Texte étudié -
-=-=-=-=-
Le Théâtre Corse est vivant


Le théâtre, ce sont des hommes qui disent une parole, parce que pour eux, cette parole est essentielle aux hommes qui sont leurs semblables.  C’est ça, le théâtre.

Et deux compagnies corses l’ont montré réellement cette année, en « faisant du théâtre » en Avignon. Non pas seulement du divertissement, de l’ « animation » que l’on peut faire en un temps d’été,  mais du Théâtre.

Parce que ce sont les grands textes qui préoccupent les acteurs et metteurs en scène corses qui se sont produits cette année à Avignon ; les grands textes et les grandes œuvres. De grands textes, dans le droit fil d’une histoire. De grandes œuvres, comme un ressenti qui se transmet indéfiniment.

 La Musique, bien sûr, puisque le chant écrit l’histoire de l’île. Et la Poésie, les textes ou les traces que l’on transmet à l’Autre dont, peut-être,  on ne sait rien, mais qui font le sens d’une vie.

Il faut dire aussi qu’il existe une spécificité réelle et cruelle dans ce Festival, c’est l’immédiateté du spectacle rendue encore plus absolue, l’instantané du ressenti d’un public, quel qu’il soit; celui d’un spectateur, croisé dans une rue qui dira à un autre : « Ca, c’était bien ! ».

Deux compagnies ont laissé ainsi leur trace, dont on pouvait dire, vraiment : « Là, allez-y, c’est Bien ! ». Deux troupes, « artisans » du théâtre, qui ont proposé, chacune différemment, ces œuvres et cette mémoire.
-=-=-=-=-
Extrait de données -

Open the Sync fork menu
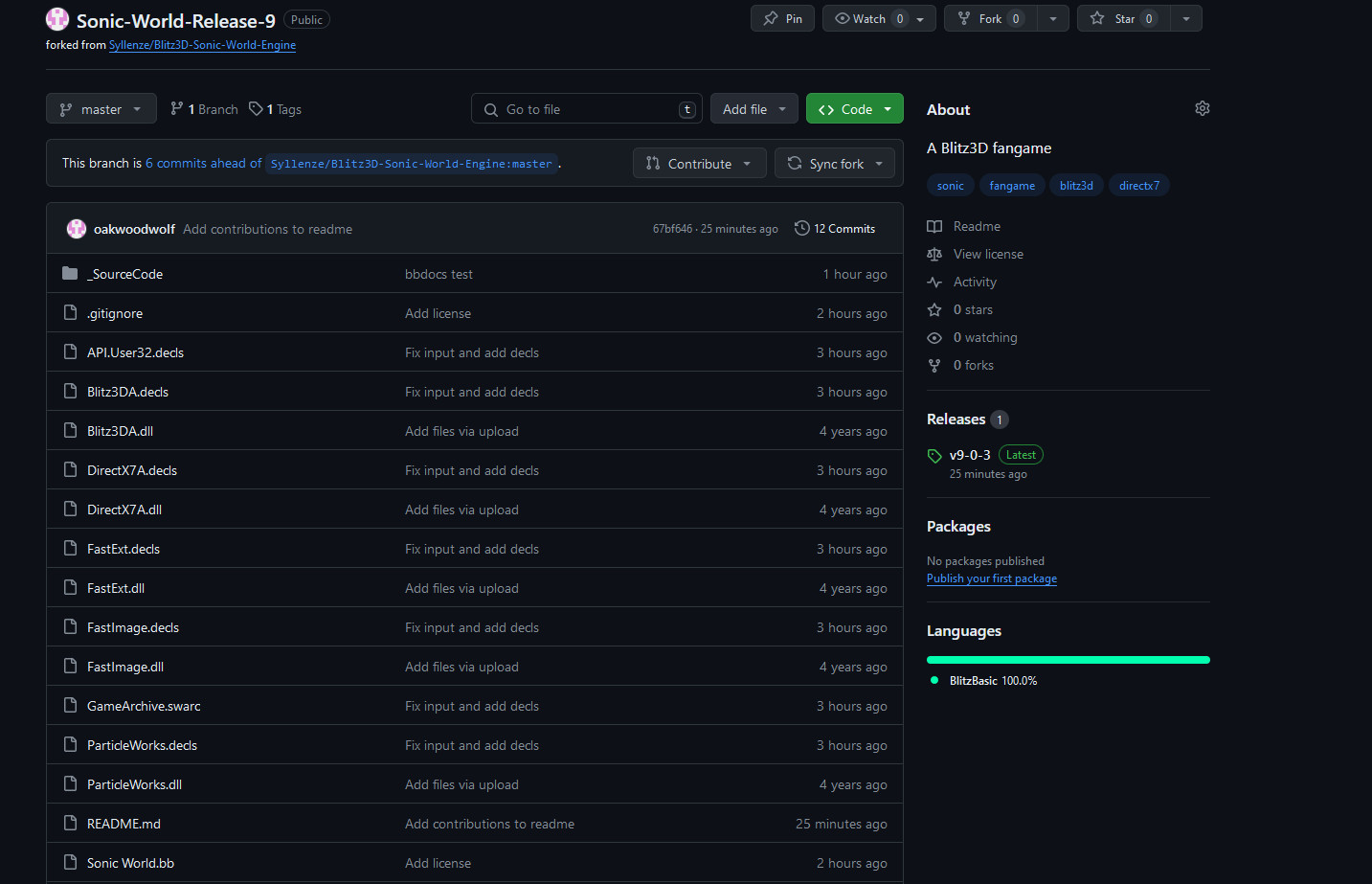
-=-=-=-=-
Consigne -
D'après le texte sur le théâtre corse, combien de compagnies corses se sont produites cette année à Avignon ? Appuyez-vous uniquement sur le texte étudié.

Réponse attendue -
Deux compagnies corses.